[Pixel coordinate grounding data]
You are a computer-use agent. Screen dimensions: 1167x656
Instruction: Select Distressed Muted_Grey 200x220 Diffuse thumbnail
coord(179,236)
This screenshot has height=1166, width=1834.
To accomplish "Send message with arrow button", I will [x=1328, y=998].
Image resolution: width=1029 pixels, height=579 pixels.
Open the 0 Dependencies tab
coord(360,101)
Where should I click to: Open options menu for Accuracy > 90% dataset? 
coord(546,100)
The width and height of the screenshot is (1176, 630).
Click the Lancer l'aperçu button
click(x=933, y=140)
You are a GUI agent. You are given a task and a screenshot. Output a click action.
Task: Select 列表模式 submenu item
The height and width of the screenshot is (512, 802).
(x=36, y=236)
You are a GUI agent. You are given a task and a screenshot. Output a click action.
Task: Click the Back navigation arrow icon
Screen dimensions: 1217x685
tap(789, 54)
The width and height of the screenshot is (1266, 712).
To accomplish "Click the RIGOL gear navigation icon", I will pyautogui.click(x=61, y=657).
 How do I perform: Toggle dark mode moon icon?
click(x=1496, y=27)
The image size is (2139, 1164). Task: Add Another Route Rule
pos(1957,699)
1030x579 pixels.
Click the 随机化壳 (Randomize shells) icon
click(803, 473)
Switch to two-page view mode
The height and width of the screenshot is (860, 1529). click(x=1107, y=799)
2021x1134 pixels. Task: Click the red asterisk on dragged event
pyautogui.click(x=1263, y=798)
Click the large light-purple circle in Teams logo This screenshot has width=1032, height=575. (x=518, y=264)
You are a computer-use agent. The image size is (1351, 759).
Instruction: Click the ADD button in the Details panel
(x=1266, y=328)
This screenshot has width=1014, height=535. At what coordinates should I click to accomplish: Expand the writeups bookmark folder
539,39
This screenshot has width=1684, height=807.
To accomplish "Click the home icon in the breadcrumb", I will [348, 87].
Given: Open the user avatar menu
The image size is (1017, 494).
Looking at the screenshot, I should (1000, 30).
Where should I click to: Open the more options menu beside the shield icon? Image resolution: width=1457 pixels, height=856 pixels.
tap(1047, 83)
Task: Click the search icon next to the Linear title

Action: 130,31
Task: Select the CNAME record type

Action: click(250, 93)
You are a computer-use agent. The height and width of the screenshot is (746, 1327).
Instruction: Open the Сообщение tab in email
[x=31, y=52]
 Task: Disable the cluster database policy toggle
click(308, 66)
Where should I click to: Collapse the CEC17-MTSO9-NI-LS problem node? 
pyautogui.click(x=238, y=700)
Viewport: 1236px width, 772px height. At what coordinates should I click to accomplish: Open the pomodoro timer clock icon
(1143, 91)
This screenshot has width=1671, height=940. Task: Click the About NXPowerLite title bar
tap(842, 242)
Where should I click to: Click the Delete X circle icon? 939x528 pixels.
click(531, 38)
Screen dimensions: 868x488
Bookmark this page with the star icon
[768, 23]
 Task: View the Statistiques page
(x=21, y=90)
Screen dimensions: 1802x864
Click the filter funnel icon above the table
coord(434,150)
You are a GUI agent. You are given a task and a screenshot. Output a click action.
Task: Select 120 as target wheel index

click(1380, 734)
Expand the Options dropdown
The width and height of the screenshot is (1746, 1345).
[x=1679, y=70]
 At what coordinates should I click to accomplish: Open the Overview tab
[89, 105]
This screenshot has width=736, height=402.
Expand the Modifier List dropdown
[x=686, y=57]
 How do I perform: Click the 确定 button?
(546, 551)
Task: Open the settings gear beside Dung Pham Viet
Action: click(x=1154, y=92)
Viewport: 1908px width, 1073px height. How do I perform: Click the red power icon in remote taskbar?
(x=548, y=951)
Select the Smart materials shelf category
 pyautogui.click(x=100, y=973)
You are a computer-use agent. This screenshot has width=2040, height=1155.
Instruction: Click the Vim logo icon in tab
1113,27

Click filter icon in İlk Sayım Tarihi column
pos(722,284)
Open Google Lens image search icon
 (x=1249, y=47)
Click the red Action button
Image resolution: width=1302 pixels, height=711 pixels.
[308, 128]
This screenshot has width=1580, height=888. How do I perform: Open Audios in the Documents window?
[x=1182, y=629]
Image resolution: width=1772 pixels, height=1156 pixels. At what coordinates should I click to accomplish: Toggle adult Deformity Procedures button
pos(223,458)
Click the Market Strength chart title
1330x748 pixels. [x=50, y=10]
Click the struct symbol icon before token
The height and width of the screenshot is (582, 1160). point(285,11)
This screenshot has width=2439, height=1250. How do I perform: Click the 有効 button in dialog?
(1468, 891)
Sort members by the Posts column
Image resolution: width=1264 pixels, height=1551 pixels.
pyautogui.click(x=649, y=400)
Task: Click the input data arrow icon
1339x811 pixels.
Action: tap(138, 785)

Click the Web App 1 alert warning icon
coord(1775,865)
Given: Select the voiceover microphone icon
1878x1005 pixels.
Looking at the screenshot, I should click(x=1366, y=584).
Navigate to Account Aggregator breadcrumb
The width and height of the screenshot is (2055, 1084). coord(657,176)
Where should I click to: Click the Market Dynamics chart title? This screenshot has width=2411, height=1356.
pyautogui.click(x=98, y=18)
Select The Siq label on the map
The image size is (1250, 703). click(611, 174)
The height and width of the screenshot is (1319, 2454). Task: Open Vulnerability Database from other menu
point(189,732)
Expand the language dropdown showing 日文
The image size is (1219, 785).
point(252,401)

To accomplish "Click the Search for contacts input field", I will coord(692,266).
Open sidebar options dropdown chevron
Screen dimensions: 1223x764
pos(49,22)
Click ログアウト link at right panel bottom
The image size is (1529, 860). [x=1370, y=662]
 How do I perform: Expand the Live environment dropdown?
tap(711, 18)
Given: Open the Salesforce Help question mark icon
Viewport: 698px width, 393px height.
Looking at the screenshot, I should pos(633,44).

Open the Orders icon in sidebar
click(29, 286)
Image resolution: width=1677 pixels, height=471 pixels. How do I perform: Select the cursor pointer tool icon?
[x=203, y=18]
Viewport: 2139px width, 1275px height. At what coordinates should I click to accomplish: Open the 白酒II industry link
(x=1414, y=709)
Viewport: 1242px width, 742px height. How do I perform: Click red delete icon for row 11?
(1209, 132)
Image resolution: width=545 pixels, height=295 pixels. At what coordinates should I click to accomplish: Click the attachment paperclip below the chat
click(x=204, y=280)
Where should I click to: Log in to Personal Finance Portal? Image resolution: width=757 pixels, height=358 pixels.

**WORK INSTRUCTION**
State how many lines of the records above contain the word "will", and give only that number.

**TASK OUTPUT**
4